1997 Chadian parliamentary election
- All 125 seats in the National Assembly 63 seats needed for a majority
- This lists parties that won seats. See the complete results below.
| Party |  | Leader | Vote % | Seats |
|  | MPS | Idriss Déby | 39.96 | 65 |
|  | URD | Wadel Abdelkader Kamougué | 13.13 | 29 |
|  | RDP | Lol Mahamat Choua | 6.69 | 3 |
|  | UNDR | Saleh Kebzabo | 6.04 | 15 |
|  | FAR | Ngarlejy Yorongar | 4.01 | 1 |
|  | UDR | Jean Alingué Bawoyeu | 3.88 | 4 |
|  | PLD | Ibni Oumar Mahamat Saleh | 2.64 | 3 |
|  | AND |  | 1.63 | 2 |
|  | CNDS | Adoum Moussa Seif | 1.58 | 1 |
|  | ACTUS | Fidèle Moungar | 0.15 | 2 |

= 1997 Chadian parliamentary election =

Parliamentary elections were held in Chad on 5 January 1997, with a second round on 23 February. They were the first multi-party elections since independence in 1960 and resulted in a victory for the ruling Patriotic Salvation Movement (MPS), which won 65 of the 125 seats in the National Assembly.

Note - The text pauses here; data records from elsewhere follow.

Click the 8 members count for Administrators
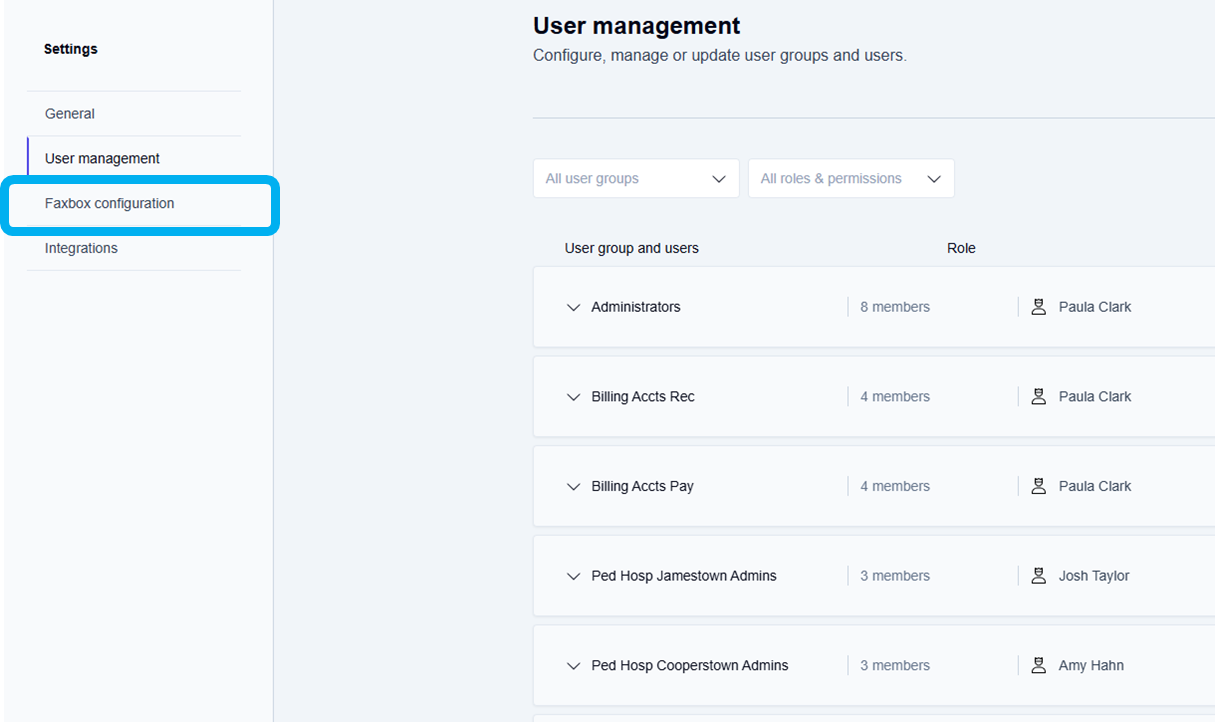 [895, 307]
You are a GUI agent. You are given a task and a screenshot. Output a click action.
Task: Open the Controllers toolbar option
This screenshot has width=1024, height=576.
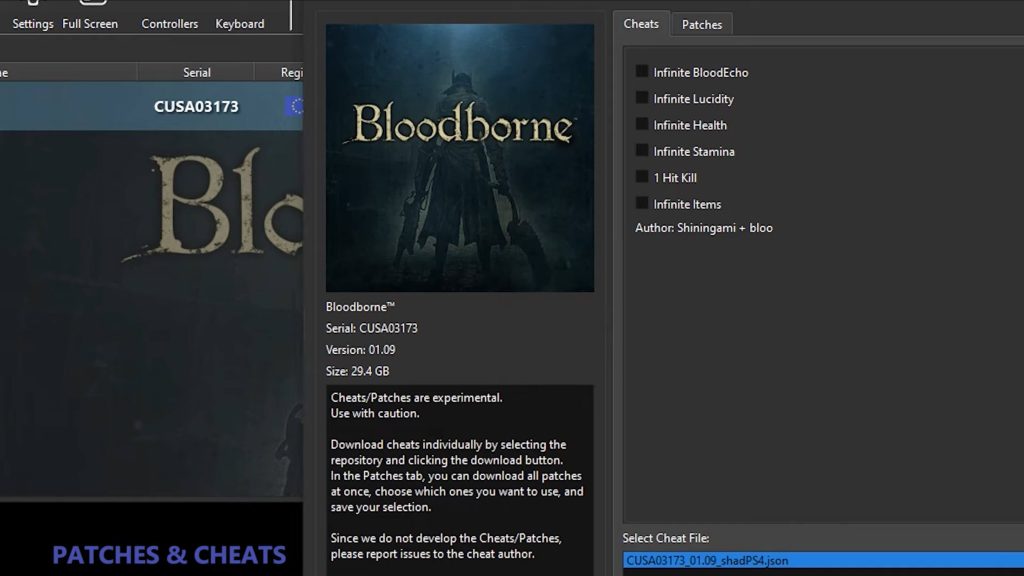click(169, 23)
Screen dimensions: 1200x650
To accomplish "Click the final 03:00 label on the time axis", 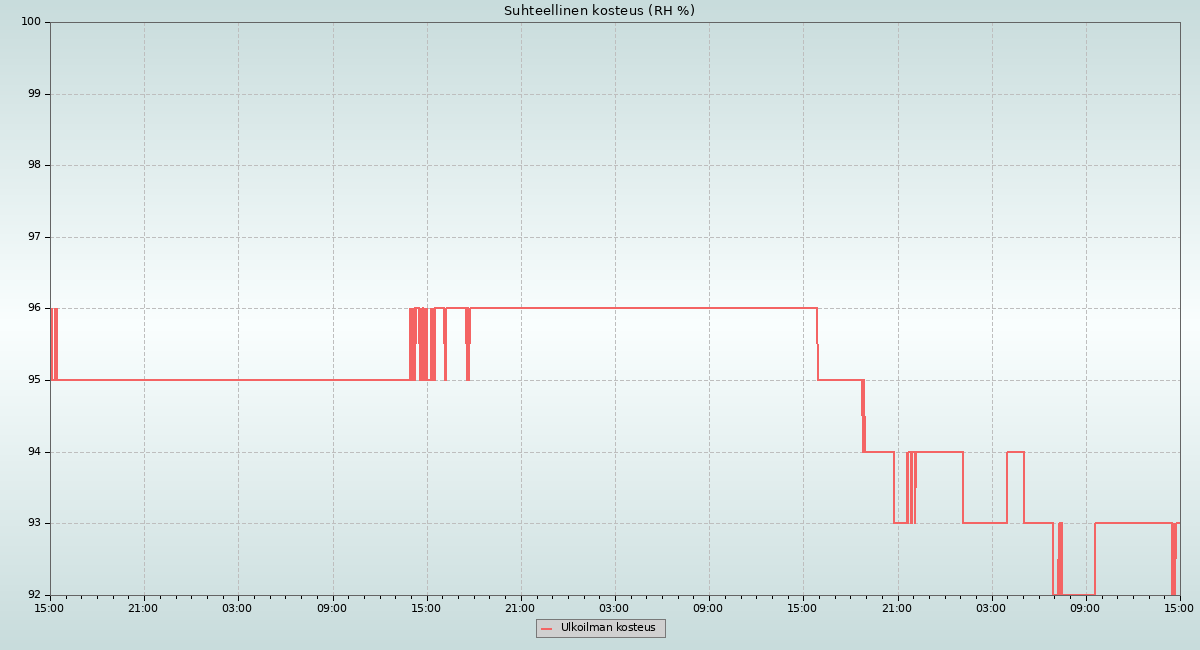I will click(991, 608).
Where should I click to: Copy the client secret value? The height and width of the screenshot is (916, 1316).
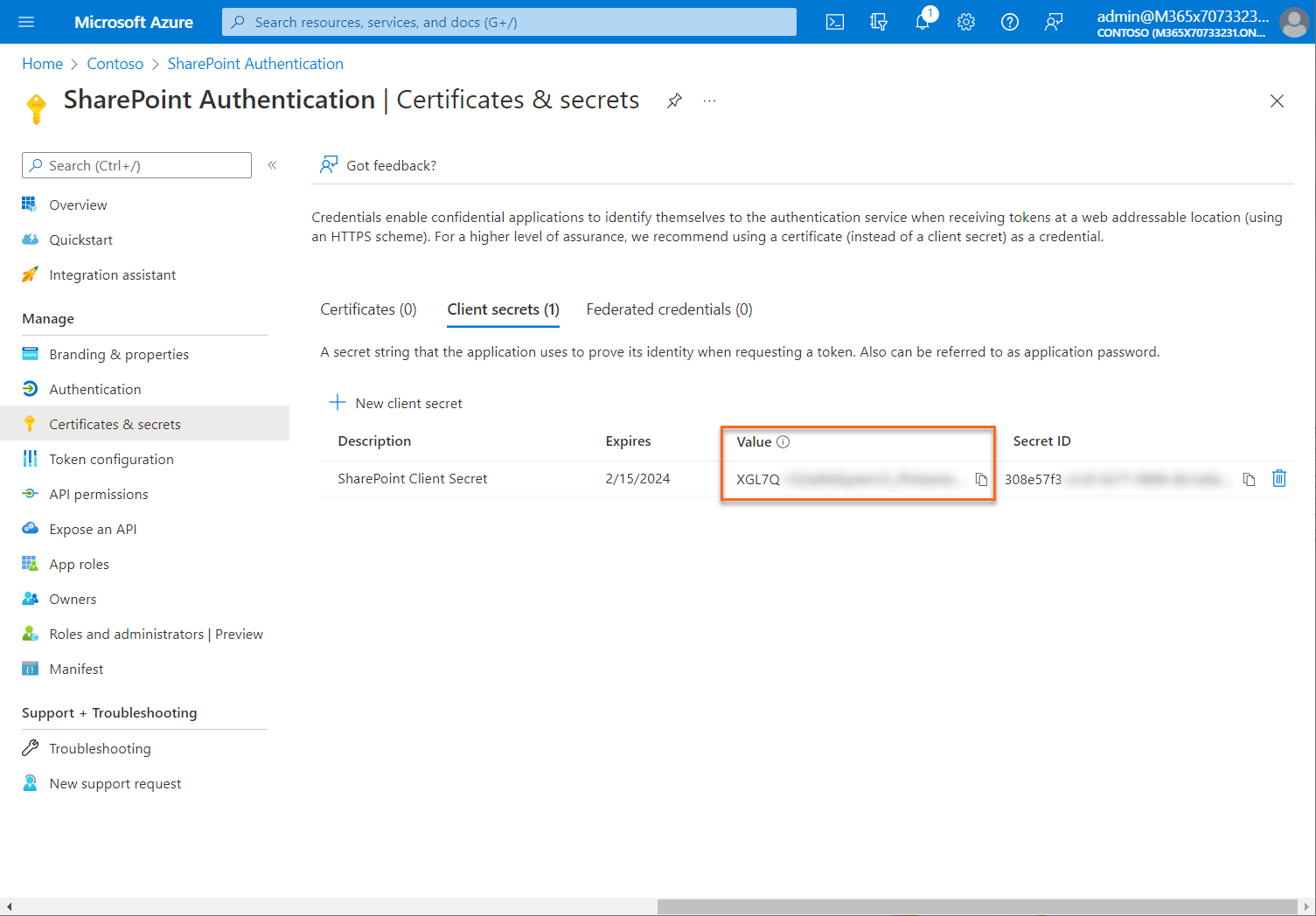[982, 479]
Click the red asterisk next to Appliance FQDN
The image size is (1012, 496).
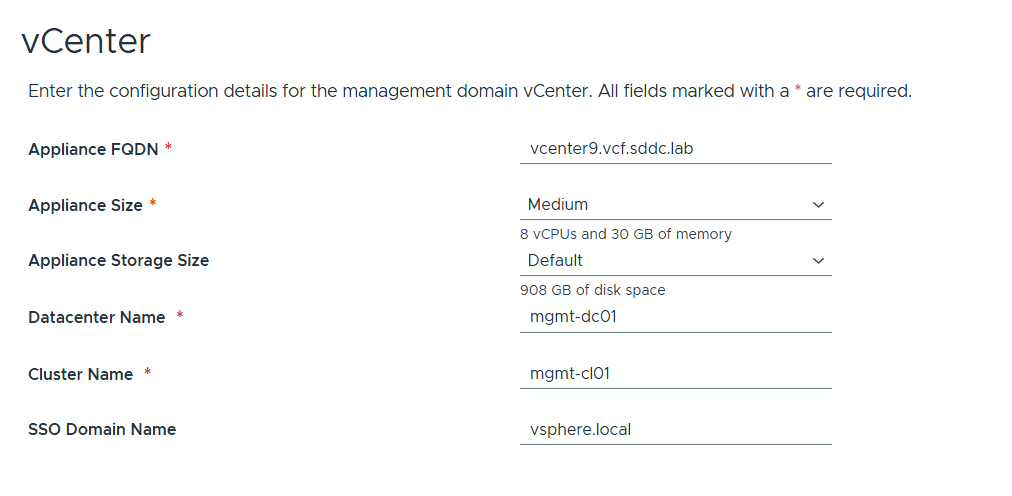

However, the elections were marred by electoral fraud, including widespread vote rigging, as with the 1996 presidential elections.

==Background==
The previous parliamentary elections had been held in 1990, officially on a non-partisan basis, but the Chadian constitution ensured single-party rule under President Hissène Habré's National Union for Independence and Revolution party. However, after a few months, Idriss Déby and the Patriotic Salvation Movement (MPS) overthrew Habré's government in a coup. The National Assembly and constitution were both suspended as a result.

The 1997 elections represented a culmination of the slow ongoing post-coup democratization process. Other political parties were approved in 1992. A conference to draft a constitution began in 1993, and the new constitution was approved in a 1996 referendum, and a multi-party presidential election was held a few months later, with Déby and the MPS winning. The elections were the first multi-party parliamentary election in Chad since independence, and the first since the last pre-independence elections in 1959.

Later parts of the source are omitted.